Neoadjuvant short-course radiotherapy combined with chemotherapy as total neoadjuvant therapy increases the pathological complete response rate for patients with locally advanced rectal cancer. The potential synergistic effects of combining radiotherapy and immunotherapy might benefit patients with locally advanced rectal cancer. We aimed to compare the efficacy and safety of short-course radiotherapy followed by capecitabine–oxaliplatin chemotherapy with or without immunotherapy as total neoadjuvant therapy in patients with locally advanced rectal cancer.

Methods

SPRING-01 was a single-centre, open-label, phase 2, randomised controlled trial done at the Shandong Provincial Hospital, China. Patients were aged 18–85 years with an Eastern Cooperative Oncology Group performance status of 0–1 and had biopsy-confirmed, newly diagnosed, treatment-naive, primary, locally advanced rectal adenocarcinoma with at least one of the following features: clinical tumour stage T3–4 or greater, clinical nodal stage N1 or higher, extramural vascular invasion, mesorectal fascia involvement, or lateral lymph node metastasis. Participants were randomly assigned (1:1) to receive either sintilimab plus capecitabine–oxaliplatin or capecitabine–oxaliplatin alone. The randomisation sequence was generated using computer-generated random numbers with SAS software version 9.4, using a simple randomisation method without stratification or blocking, and allocation was concealed using opaque, sealed envelopes. Neither patients nor clinical staff were masked to treatment allocation; however, pathological assessments and data analyses were conducted in a blinded manner. Patients received short-course radiotherapy (5 × 5 Gy over 5 days) followed by six cycles of intravenous capecitabine–oxaliplatin chemotherapy (intravenous oxaliplatin 130 mg/m² over 2 h on day 1, and oral capecitabine 1000 mg/m² twice daily on days 1–14 of each 3-week cycle) with or without intravenous sintilimab (200 mg/m² on day 1 of each 3-week cycle), starting 1 week after completion of radiotherapy. Total mesorectal excision surgery, was done 2–3 weeks after the completion of total neoadjuvant therapy. The primary endpoint was the pathological complete response rate in the intention-to-treat population.
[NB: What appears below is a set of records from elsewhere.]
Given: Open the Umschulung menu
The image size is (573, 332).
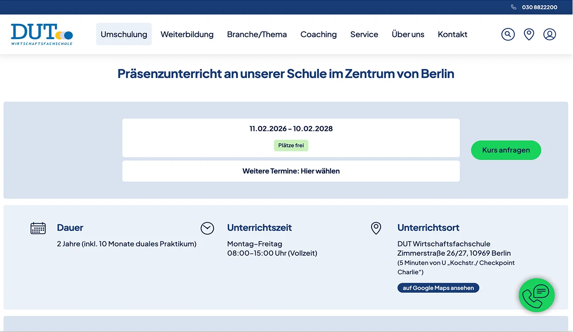Looking at the screenshot, I should (x=124, y=34).
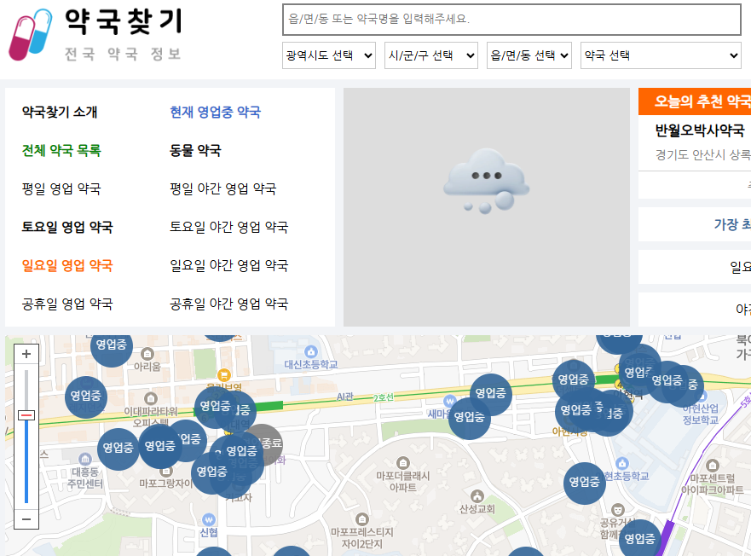Click the 신협 station icon near 마포프레스티지
The height and width of the screenshot is (556, 751).
click(x=209, y=518)
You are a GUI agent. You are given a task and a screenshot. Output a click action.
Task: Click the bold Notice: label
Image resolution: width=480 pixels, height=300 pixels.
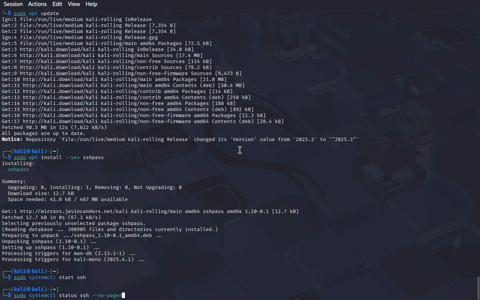pos(12,140)
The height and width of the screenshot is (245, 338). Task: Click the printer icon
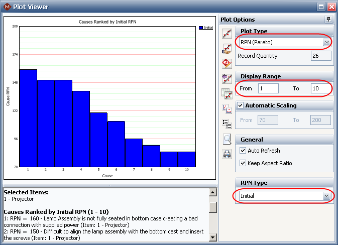click(x=227, y=154)
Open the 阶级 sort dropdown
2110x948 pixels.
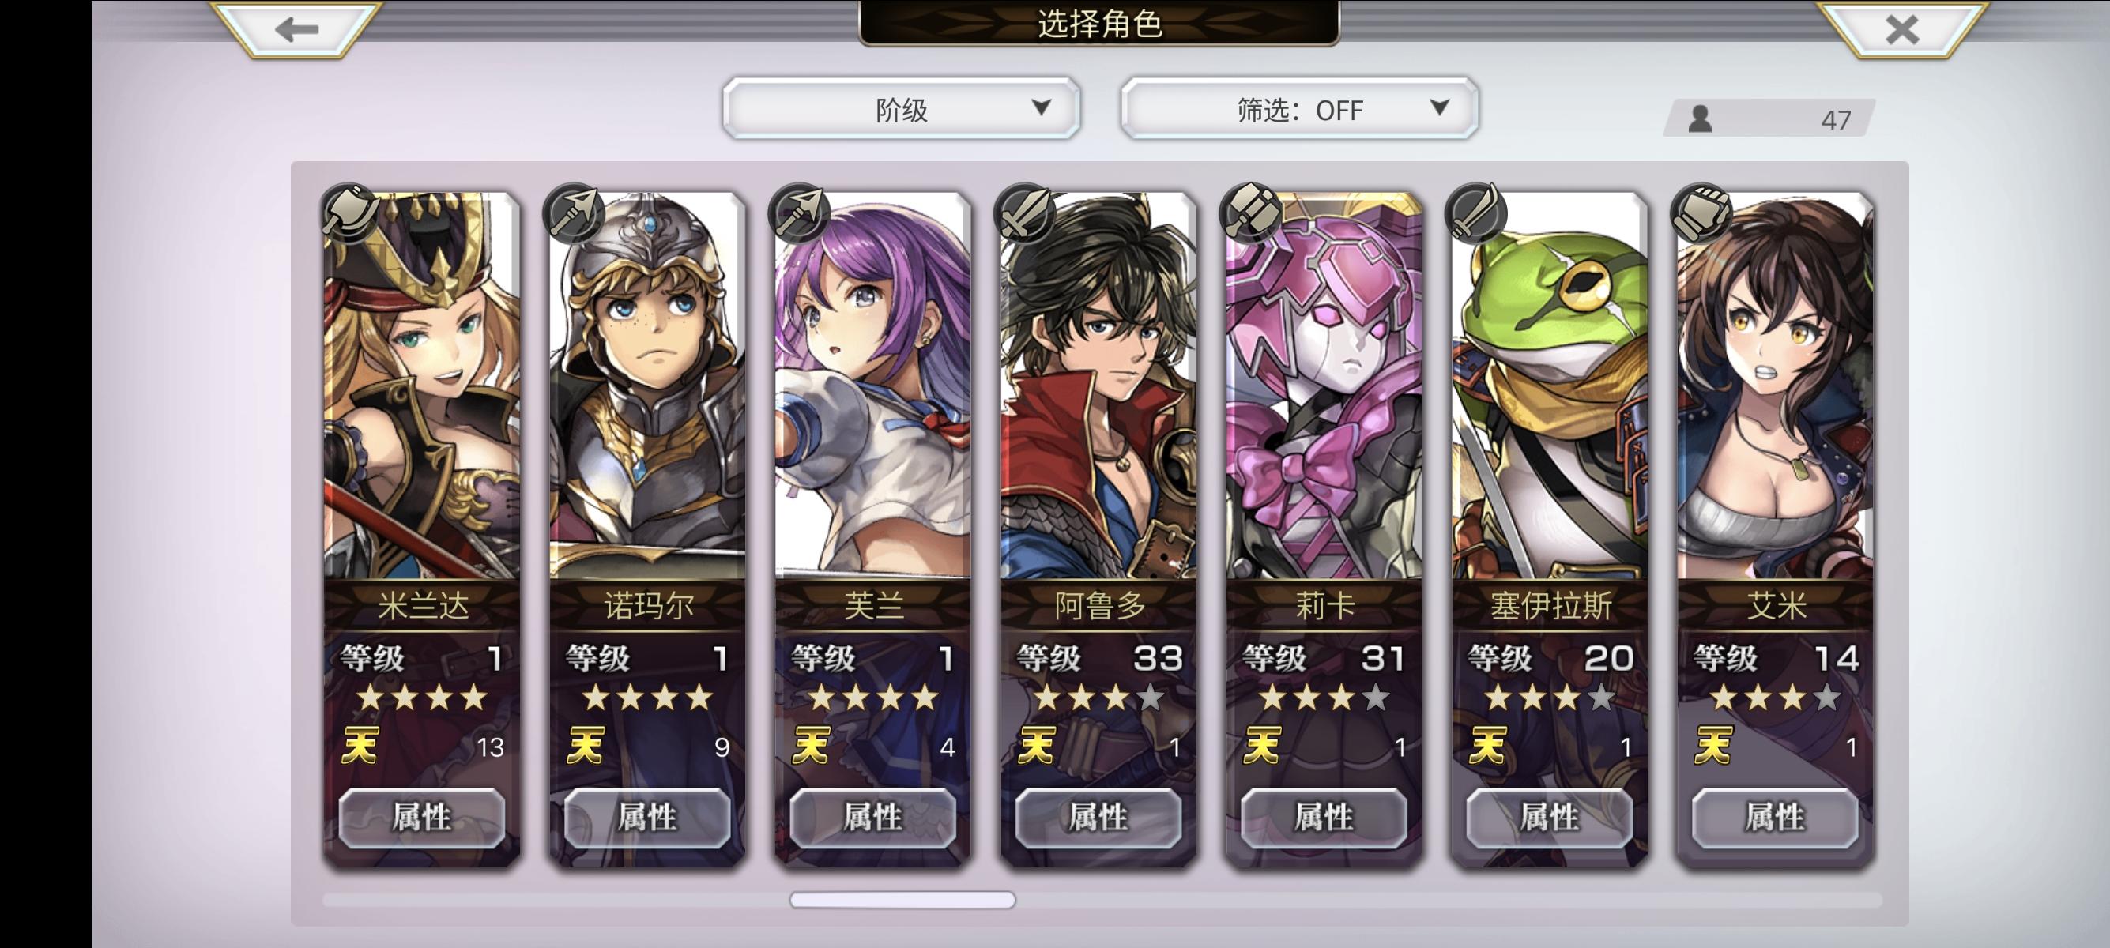(x=901, y=109)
The trial was registered with the Chinese Clinical Trial Registry (ChiCTR2100052288).

Findings

Between Oct 8, 2021, and Sept 26, 2023, 116 patients with locally advanced rectal cancer were screened, of whom 98 eligible patients were randomly assigned to the sintilimab plus capecitabine–oxaliplatin group (n=49) or the capecitabine–oxaliplatin group (n=49). 68 (69%) of 98 patients were male and 30 (31%) were female; all patients were Asian. Median follow-up was 25 months (IQR 20–32). The pathological complete response rate was significantly higher in the sintilimab plus capecitabine–oxaliplatin group than in the capecitabine–oxaliplatin group (29 [59·2%, 95% CI 45·4–72·9] vs 16 [32·7%, 19·5–45·8]; p=0·015). Postoperative complications occurred in 11 (24% [95% CI 12–37]) of 45 patients in the sintilimab plus capecitabine–oxaliplatin group and in five (11% [2–21]) of 44 in the capecitabine–oxaliplatin group. Treatment-related adverse events during neoadjuvant therapy occurred in 45 (92%) of 49 patients in the sintilimab plus capecitabine–oxaliplatin group and in 44 (90%) of 49 patients in the capecitabine–oxaliplatin group. The most common treatment-related adverse events in the sintilimab plus capecitabine–oxaliplatin group and the capecitabine–oxaliplatin group were thrombocytopenia (18 [37%] vs 26 [53%]), leukopenia (19 [39%] vs 26 [53%]), anaemia (27 [55%] vs 33 [67%]), nausea or vomiting (25 [51%] vs 27 [55%]), and diarrhoea (21 [43%] vs 24 [49%]). Grade 3–4 treatment-related adverse events were observed in 16 (33%) patients in the sintilimab plus capecitabine–oxaliplatin group and 17 (35%) patients in the capecitabine–oxaliplatin group. The most common grade 3–4 adverse event was thrombocytopenia, reported in six (12%) patients in the sintilimab plus capecitabine–oxaliplatin group and in 11 (22%) patients in the capecitabine–oxaliplatin group. Serious adverse events occurred in 15 (31%) of 49 patients in the sintilimab plus capecitabine–oxaliplatin group and in nine (18%) of 49 patients in the capecitabine–oxaliplatin group. The most common serious adverse event in both treatment groups was thrombocytopenia. One (2%) patient in the capecitabine–oxaliplatin group died from septic shock due to acute ileus. No treatment-related deaths occurred in the sintilimab plus capecitabine–oxaliplatin group.

Interpretation

In patients with locally advanced rectal cancer, short-course radiotherapy combined with sintilimab and capecitabine–oxaliplatin as a total neoadjuvant treatment significantly increased the pathological complete response rate while maintaining manageable safety profile. These findings suggest that this regimen might be a promising neoadjuvant treatment approach for locally advanced rectal cancer.

Funding

The National Natural Science Foundation of China; The Special Foundation for Taishan Scholars Program of Shandong Province; The Key Research and Development Program of Shandong Province; The Natural Science Foundation of Shandong Province; The China Postdoctoral Science Foundation; and Innovent Biologics.

Translation

For the Chinese translation of the abstract see Supplementary Materials section.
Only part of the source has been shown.